どこか遠くを見ているような、焦点の合わない瞳だった。
「最近……消えたいって思うことが多くて」
声は小さく、震えていた。
「でも、死にたいわけじゃないんです。ただ……止まりたい。全部」
蓮司は腕を組み、しばらく黙っていた。
窓の外では、グラウンドの端に立つカラスが一羽、静かに羽を震わせている。
「止まりたい、ね」
「はい。
朝起きても、息するのもしんどくて……
誰かに“頑張れ”って言われると、胸が潰れそうになるんです。
頑張れない自分がダメなんだって、また責めちゃって」
言葉を吐くたびに、少女の声はか細くなっていった。
蓮司はゆっくりと息を吸い、机に視線を落とした。
「“頑張れ”って、便利な言葉だよな。
言う側も、受け取る側も、何かした気になれる。
でも本当は、ただの“音”みたいなもんだ」
少女が顔を上げた。
「音……ですか?」
「そう。
“頑張れ”って言葉に意味を持たせるのは、自分の中にある余力だ。
今、その余力がもう残ってないなら、音にしか聞こえない。
無理もねぇよ」
少女の目に、少しずつ水が滲んでいく。
「……みんな、普通に頑張ってるのに。
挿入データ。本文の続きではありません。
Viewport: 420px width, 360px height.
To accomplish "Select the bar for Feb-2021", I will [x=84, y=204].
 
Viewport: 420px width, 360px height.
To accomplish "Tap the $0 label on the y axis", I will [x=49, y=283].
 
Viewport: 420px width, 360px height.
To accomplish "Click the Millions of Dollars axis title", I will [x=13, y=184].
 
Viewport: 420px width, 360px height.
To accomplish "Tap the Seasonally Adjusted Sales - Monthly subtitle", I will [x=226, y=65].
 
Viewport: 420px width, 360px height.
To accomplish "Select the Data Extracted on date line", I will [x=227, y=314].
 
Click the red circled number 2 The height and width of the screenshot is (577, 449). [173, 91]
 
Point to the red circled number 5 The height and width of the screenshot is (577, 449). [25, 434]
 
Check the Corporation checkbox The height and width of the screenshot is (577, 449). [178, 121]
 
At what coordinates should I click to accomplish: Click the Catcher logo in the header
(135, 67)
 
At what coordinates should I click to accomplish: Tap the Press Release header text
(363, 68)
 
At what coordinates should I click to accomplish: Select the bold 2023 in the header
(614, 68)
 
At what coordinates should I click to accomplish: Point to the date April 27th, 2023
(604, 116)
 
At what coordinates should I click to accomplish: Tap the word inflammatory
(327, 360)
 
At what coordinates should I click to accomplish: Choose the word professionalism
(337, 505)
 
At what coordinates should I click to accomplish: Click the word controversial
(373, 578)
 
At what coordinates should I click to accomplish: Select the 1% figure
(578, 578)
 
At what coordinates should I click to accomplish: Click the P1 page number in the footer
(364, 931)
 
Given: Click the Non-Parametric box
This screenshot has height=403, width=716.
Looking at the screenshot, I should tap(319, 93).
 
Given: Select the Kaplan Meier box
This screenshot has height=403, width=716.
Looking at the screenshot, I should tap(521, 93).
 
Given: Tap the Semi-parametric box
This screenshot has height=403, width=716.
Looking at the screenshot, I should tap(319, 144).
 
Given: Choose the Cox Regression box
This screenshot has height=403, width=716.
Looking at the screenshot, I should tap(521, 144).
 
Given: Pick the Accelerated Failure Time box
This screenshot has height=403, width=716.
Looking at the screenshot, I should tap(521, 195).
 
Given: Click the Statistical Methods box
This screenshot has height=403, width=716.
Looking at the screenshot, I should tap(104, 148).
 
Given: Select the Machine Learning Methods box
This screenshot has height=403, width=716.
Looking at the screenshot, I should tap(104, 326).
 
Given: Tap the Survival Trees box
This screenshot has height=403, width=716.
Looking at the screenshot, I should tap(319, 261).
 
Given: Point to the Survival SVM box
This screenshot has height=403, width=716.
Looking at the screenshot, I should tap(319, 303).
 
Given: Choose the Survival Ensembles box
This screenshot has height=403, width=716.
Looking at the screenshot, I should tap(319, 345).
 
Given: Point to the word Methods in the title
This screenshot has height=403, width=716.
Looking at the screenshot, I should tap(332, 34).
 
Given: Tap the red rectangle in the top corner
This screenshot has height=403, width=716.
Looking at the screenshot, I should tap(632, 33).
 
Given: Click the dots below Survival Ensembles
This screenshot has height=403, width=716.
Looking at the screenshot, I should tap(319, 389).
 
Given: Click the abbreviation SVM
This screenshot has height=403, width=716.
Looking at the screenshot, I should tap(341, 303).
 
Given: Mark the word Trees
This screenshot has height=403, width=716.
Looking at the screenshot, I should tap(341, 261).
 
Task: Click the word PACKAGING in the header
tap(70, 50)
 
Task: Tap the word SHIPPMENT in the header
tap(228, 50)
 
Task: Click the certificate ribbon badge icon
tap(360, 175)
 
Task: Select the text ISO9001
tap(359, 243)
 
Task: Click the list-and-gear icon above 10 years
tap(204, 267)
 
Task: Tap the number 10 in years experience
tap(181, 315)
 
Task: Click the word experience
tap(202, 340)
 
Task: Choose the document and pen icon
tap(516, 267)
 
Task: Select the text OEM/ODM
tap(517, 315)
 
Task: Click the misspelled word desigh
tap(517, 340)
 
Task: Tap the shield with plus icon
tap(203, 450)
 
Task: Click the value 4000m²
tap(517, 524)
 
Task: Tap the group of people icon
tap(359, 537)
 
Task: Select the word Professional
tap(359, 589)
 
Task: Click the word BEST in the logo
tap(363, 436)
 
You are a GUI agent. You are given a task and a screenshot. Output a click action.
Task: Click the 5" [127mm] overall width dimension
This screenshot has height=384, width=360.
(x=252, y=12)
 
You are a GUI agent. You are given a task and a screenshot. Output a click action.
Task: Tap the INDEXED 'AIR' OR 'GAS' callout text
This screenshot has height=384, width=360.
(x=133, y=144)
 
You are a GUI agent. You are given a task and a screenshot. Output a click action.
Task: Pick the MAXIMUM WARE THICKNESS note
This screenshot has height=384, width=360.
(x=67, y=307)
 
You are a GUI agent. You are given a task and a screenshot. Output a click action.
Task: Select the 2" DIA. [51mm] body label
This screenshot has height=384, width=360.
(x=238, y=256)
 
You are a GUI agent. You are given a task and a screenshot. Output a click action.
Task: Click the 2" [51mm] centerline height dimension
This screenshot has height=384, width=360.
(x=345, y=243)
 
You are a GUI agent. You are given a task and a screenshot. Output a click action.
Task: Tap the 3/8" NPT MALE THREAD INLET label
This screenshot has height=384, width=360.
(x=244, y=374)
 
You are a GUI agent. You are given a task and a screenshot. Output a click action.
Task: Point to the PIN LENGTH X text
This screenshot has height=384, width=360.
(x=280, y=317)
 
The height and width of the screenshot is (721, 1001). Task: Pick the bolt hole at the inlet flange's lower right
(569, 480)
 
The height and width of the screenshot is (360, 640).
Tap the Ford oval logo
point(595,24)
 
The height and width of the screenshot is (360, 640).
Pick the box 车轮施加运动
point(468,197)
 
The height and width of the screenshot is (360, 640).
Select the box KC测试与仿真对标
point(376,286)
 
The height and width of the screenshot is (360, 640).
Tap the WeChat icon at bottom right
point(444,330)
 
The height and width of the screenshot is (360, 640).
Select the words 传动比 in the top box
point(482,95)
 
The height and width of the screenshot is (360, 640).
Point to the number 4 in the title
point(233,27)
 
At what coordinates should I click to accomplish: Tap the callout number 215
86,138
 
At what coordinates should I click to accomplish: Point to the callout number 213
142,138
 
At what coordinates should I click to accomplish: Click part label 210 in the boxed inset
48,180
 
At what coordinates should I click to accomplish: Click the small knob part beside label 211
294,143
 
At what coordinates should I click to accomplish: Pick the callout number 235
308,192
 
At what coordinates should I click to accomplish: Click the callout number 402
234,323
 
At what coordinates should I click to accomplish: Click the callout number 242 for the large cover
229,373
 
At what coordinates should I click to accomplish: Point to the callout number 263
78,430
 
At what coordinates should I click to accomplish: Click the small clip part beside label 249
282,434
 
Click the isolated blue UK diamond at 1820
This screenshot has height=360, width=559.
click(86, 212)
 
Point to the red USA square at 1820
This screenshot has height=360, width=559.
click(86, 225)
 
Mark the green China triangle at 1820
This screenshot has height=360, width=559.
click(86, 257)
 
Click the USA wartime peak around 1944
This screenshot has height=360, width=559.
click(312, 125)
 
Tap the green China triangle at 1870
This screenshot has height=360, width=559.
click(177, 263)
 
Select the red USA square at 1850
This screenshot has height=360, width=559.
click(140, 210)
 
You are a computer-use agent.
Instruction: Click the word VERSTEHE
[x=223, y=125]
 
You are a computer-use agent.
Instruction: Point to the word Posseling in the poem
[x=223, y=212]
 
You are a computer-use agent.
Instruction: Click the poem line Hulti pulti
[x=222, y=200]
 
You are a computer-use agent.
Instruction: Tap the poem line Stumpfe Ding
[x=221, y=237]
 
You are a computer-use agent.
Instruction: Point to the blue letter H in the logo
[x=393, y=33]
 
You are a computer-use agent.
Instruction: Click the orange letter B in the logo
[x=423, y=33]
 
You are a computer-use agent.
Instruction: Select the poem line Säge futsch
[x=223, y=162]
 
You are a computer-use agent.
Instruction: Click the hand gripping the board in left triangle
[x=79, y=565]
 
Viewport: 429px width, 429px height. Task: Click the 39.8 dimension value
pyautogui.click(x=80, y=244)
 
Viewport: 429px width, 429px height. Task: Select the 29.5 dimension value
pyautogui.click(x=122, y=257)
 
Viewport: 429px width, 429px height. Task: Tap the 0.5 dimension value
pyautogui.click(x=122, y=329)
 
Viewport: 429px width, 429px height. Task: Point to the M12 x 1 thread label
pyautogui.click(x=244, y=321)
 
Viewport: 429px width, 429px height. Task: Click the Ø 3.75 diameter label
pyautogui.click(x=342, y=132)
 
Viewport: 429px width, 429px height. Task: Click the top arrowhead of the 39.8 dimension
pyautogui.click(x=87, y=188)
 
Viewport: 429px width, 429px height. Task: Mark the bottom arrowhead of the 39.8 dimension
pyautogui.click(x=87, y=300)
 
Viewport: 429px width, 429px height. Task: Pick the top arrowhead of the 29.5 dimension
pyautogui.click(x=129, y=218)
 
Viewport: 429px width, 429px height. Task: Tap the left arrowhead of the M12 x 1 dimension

私だけ止まってる気がして」
蓮司は首をかしげた。
「止まってることを、自分で分かってる時点で、まだ動ける証拠だ。
本当に限界のときは、止まってることすら分からなくなる」
「でも……」
「でもじゃない」
蓮司は穏やかに遮った。
「お前が立ち止まるのは、負けじゃない。
息が詰まってるのに、走り続けるほうがよっぽど危ねぇ」
少女の肩が、かすかに震えた。
それが涙か、安堵か、本人にも分からないまま。
「……休んでいいんですか」
「当たり前だろ。
止まることと、終わることは違う」
夕陽が完全に沈む。
相談室の中には、残り火のような光だけが漂っていた。
蓮司は立ち上がり、窓を少しだけ開けた。
冷たい風が流れ込み、カーテンがゆるやかに揺れる。
「お前が息してるだけで、ちゃんと今日を生きてる。
それ以上の証明なんて、いらねぇよ」
少女は俯いたまま、小さく頷いた。
涙が机の上に一滴、静かに落ちた。
蓮司はその音に何も言わず、ただ、ペンを指の間で回した。
沈黙の中に、やさしい現実だけが、確かにあった。